*** Opening SUPPLIED PASSAGE ***
After analysis completes, you'll get **3 files**:

### 1. **Excel File** (Main Deliverable) ⭐
`ANALYSIS_TABULATION_[model]_[timestamp].xlsx`

**5 sheets**:
1. **Summary**: Overview statistics
2. **Entity_Matrix**: Yes/No presence table for all entities
3. **Detailed_Extractions**: Full context with quotes
4. **Doctor_Questions**: Questions asked by doctors
5. **Patient_Perspectives**: Concerns, goals, severity

**This answers ALL your sir's questions!**

### 2. **JSON File** (Raw Data)
`extracted_data_[model]_[timestamp].json`

Complete structured data for custom analysis.

### 3. **Text Report** (Summary)
`ANALYSIS_REPORT_[model]_[timestamp].txt`

Human-readable statistics and insights.

---

## 🎯 WHAT YOUR SIR GETS (His Requirements)
*** Closing SUPPLIED PASSAGE ***
*** Opening GIVEN ENTRIES ***
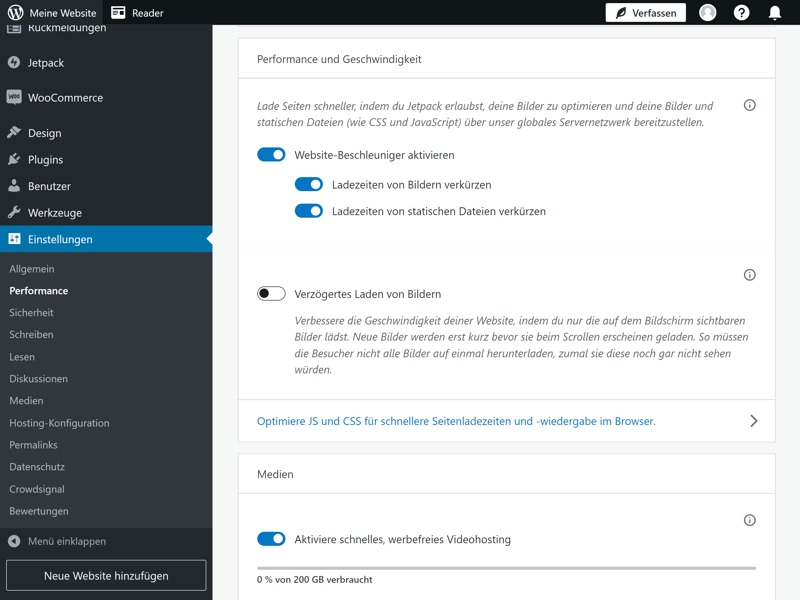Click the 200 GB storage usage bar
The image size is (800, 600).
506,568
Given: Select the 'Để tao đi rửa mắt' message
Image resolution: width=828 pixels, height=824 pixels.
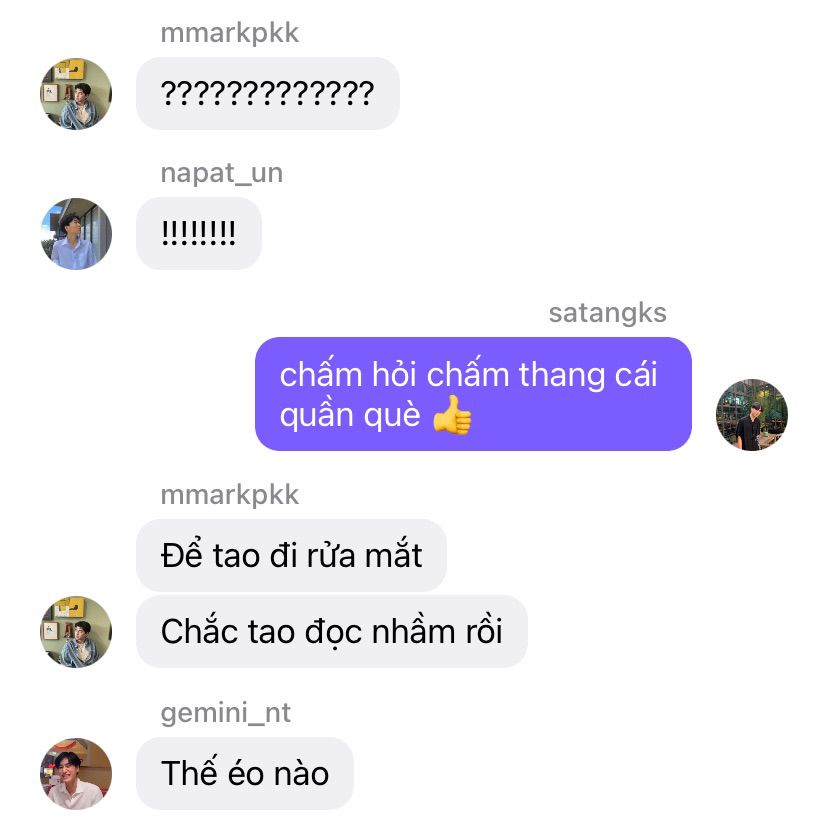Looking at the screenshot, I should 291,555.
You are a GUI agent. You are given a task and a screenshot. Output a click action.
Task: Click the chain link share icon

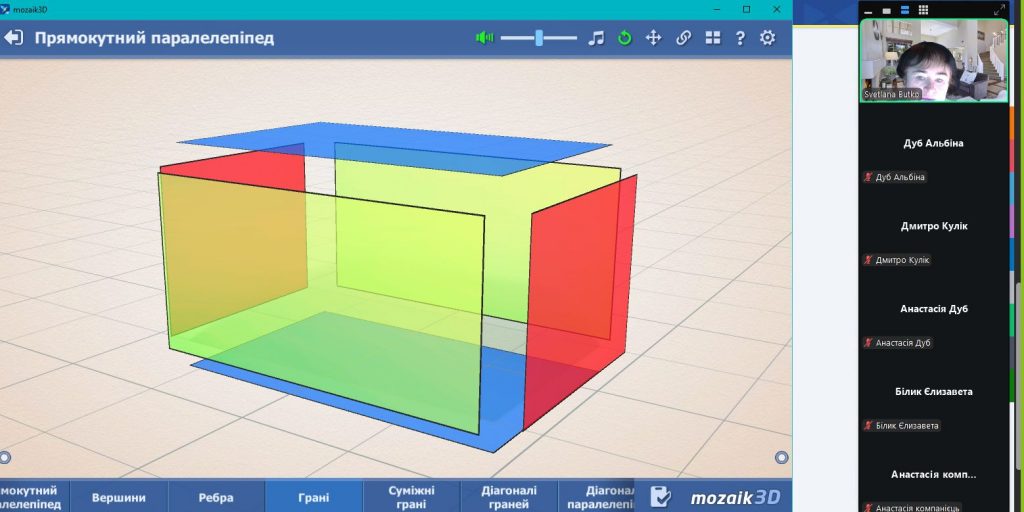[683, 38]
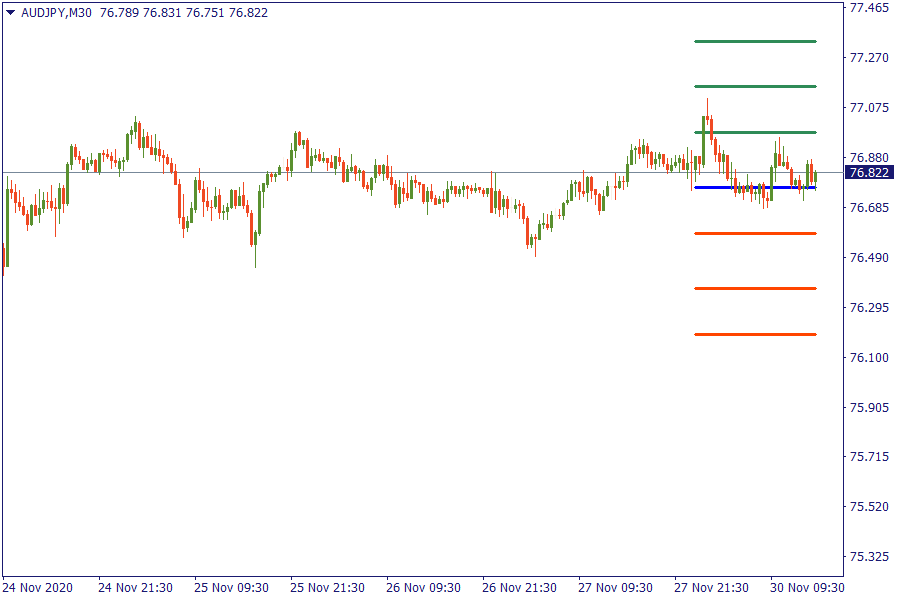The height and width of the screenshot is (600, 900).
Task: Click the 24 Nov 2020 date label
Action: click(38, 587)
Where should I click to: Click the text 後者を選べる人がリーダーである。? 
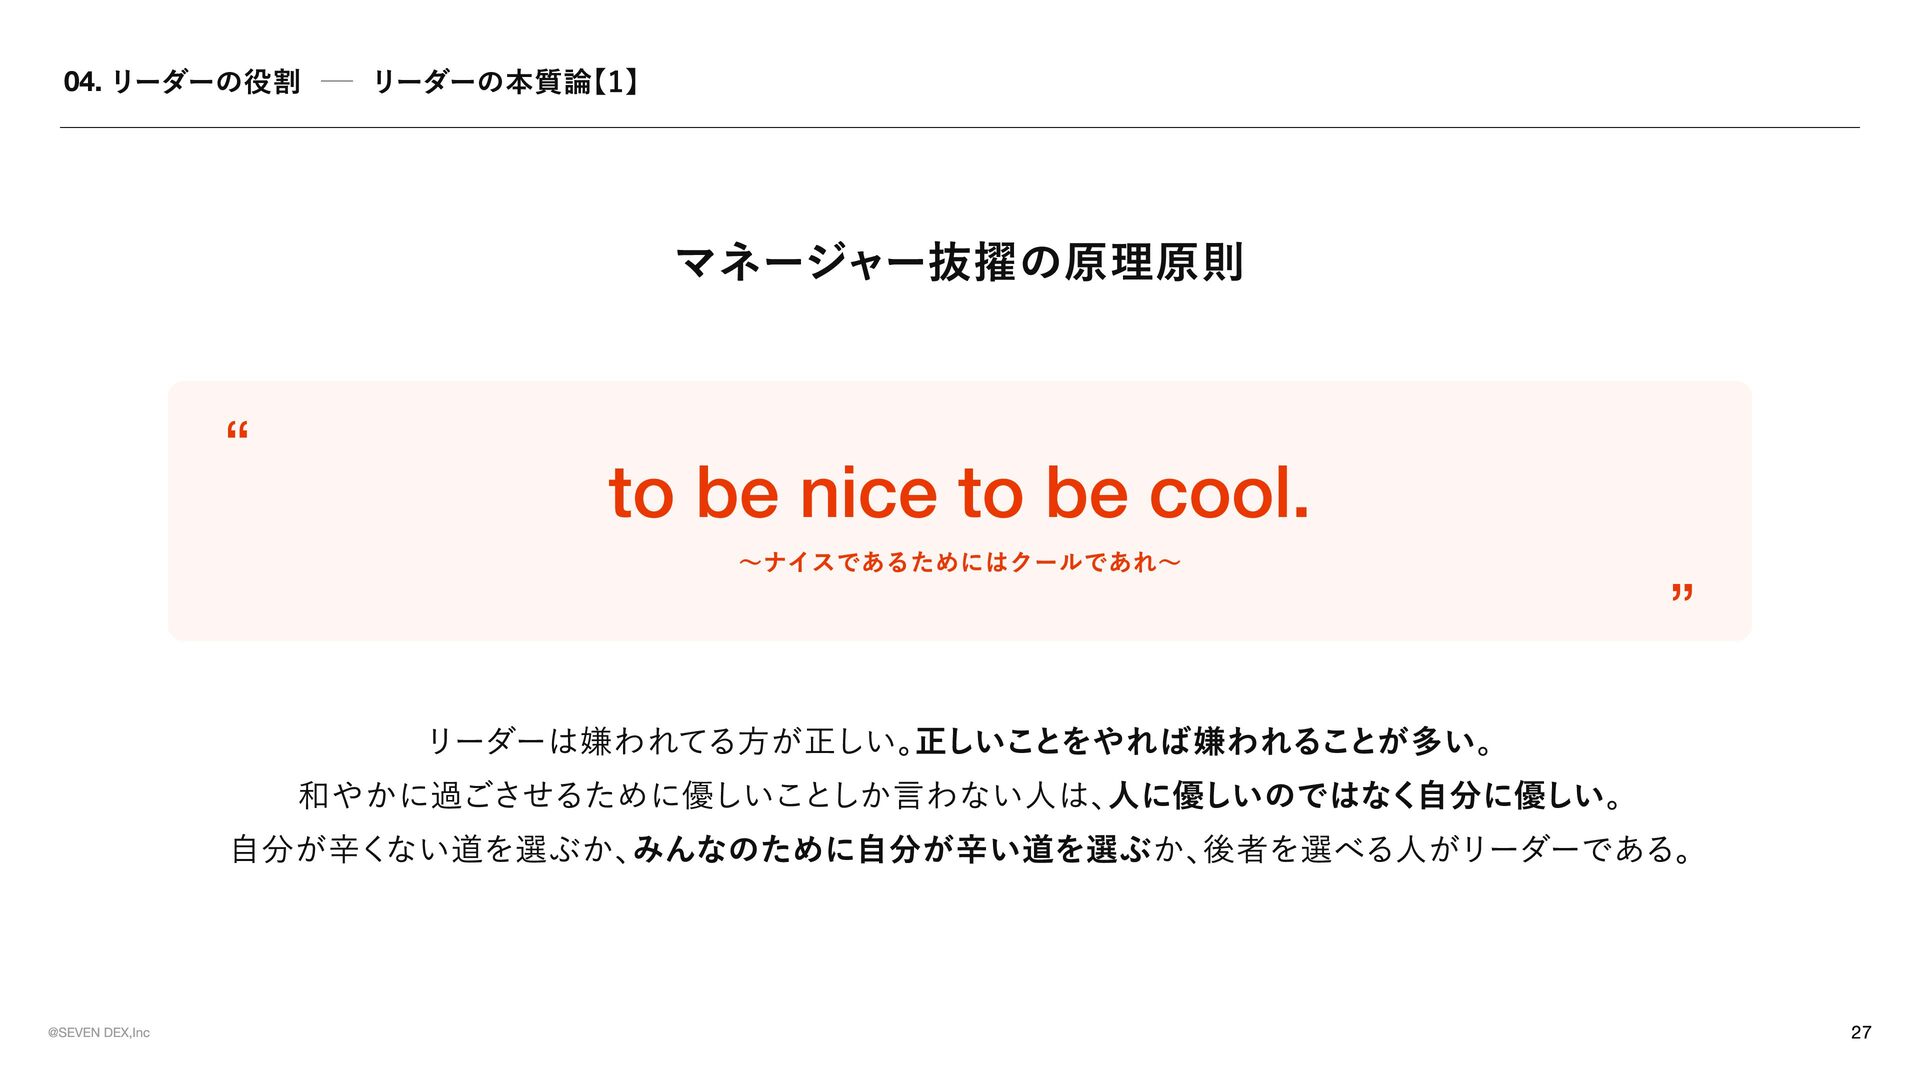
*** Closing GIVEN ENTRIES ***
[EXERCISE 1]: Please quote the stretch of the output-files text from "### 1. **Excel" through "File** (Raw Data)".
[EXERCISE 2]: According to the output-files text, how many sheets does the Excel file contain?
Answer from the text alone, without drawing on the records.

[ANSWER SECTION 1]:
### 1. **Excel File** (Main Deliverable) ⭐
`ANALYSIS_TABULATION_[model]_[timestamp].xlsx`

**5 sheets**:
1. **Summary**: Overview statistics
2. **Entity_Matrix**: Yes/No presence table for all entities
3. **Detailed_Extractions**: Full context with quotes
4. **Doctor_Questions**: Questions asked by doctors
5. **Patient_Perspectives**: Concerns, goals, severity

**This answers ALL your sir's questions!**

### 2. **JSON File** (Raw Data)

[ANSWER SECTION 2]: Five sheets.